Editors: Jan Bet-Sawoce, Aydin Be-Naqshe Aslan and Abboud Zeitoune
Naum Faiq Palakh is undisputedly considered a pionee r of the Assyrian national movement. He left a great legacy in his long career as a journalist, writer and activist.
His works appeared to be completely lost since his death in 1930. But through painstaking work, a large part of his writings were recovered.
From July 16, 1910, Naum began publishing Kawkab Madënẖo (Eastern Star) as a bi-weekly magazine. With Faiq's forced emigration to the United States in 1912, publication ceased.

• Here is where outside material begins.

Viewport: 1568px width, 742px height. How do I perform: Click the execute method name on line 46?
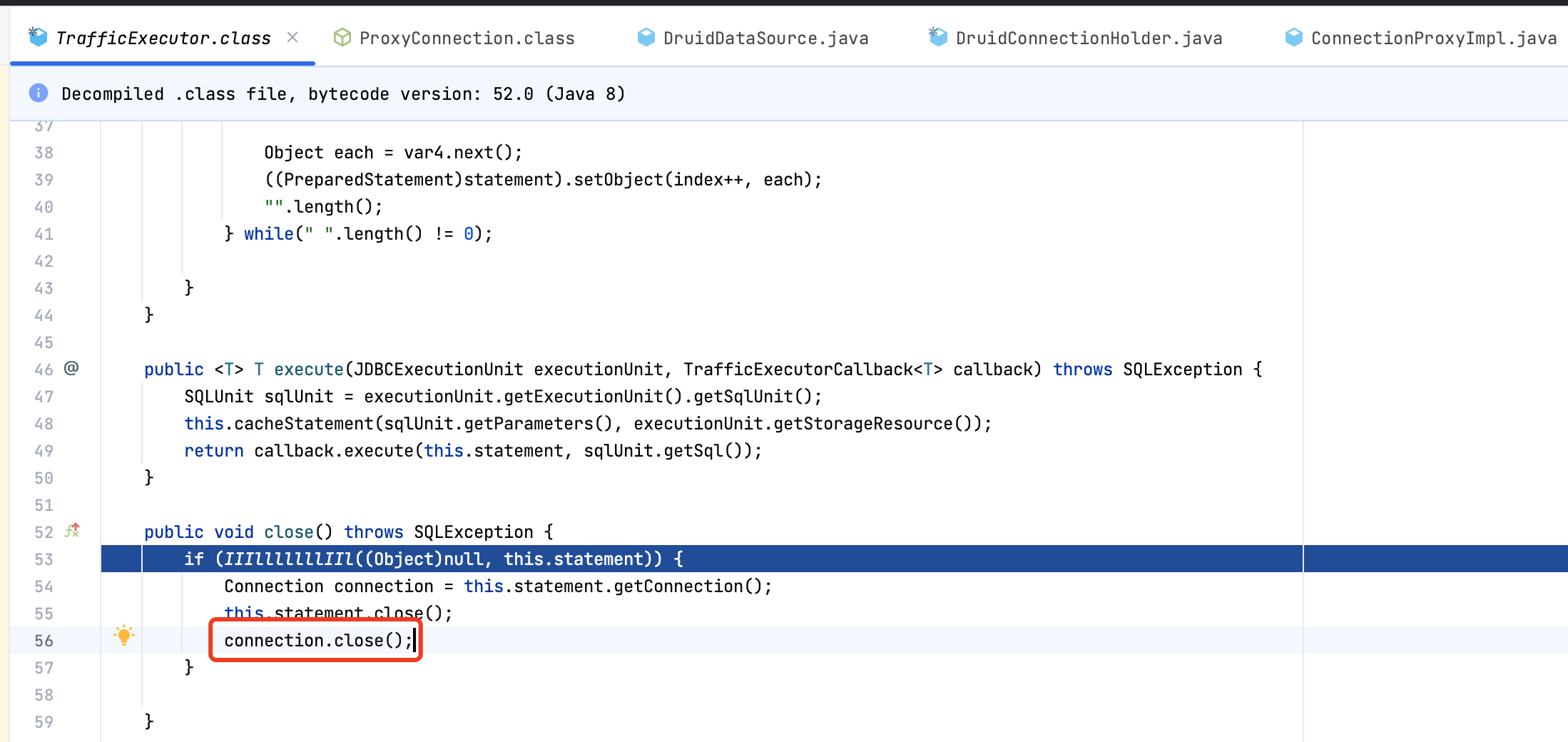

The magazine Kawkab Madënẖo was hardly accessible for two reasons: First, a century after its first publication, only microfilm copies of the magazine could be discovered in the New York Public Library. Apparently the magazine's subscriber, Gabriel Boyaji, who lived in the United States, had donated the publication to the New York Library and, fortunately, it was archived on microfilm.

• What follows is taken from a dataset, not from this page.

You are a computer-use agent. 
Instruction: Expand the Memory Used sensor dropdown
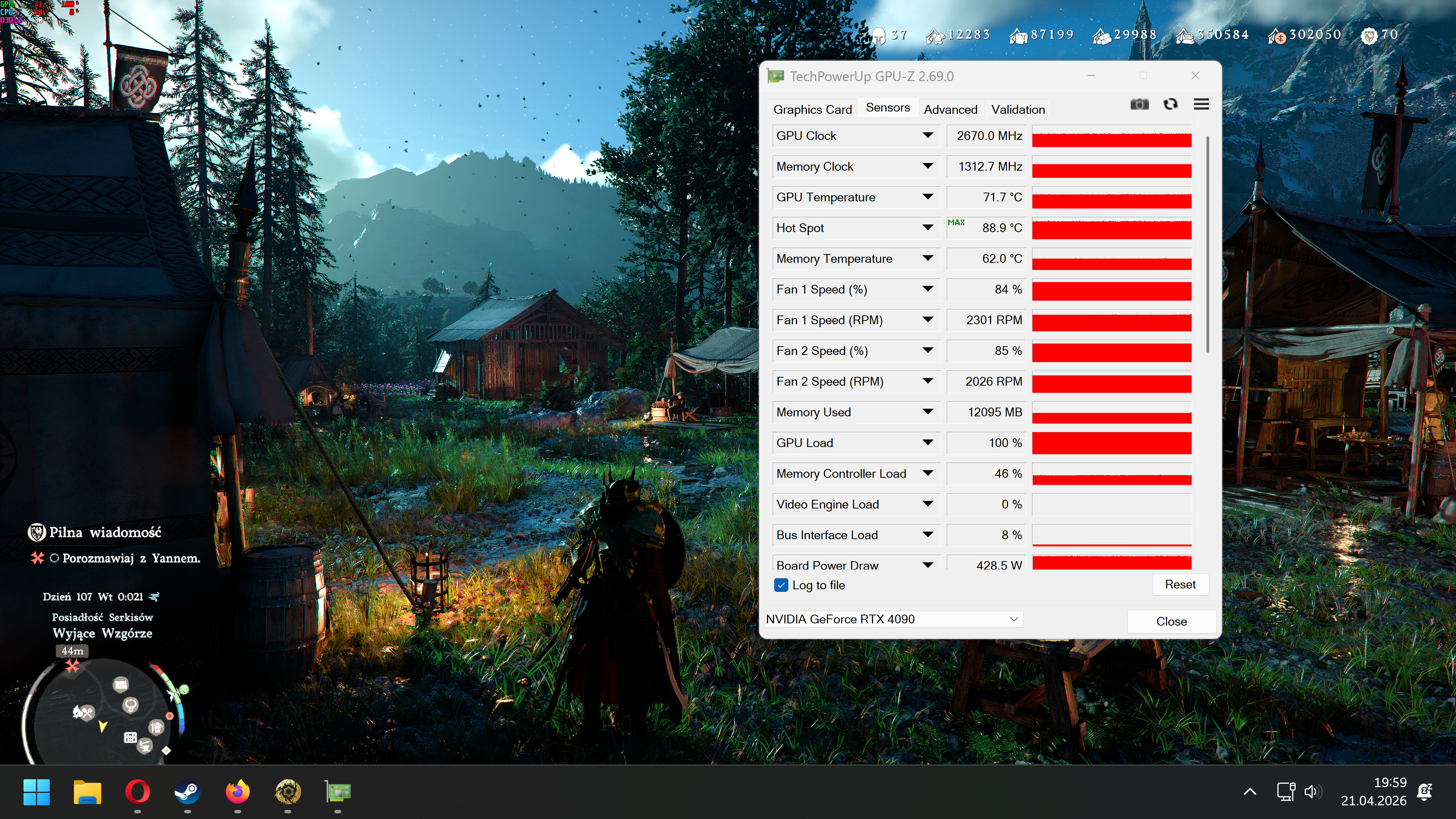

The second reason for the inaccessibility is that the content is written mainly in handwritten Garšuni (Ottoman and Arabic) and therefore can only be deciphered by experts. Garšuni has been a preferred method of writing both secular and religious texts among the Assyrians since the spread of Arabic in the northern Mesopotamian region, using the Syriac alphabet.
This second volume, with issues 21 to 40 of Kawkab Madënẖo, is the gratifying result of the extensive and time-consuming efforts of a small team that took up the challenge of presenting the previously inaccessible contents of the first magazine by the most famous Assyrian journalist Naum Faiq.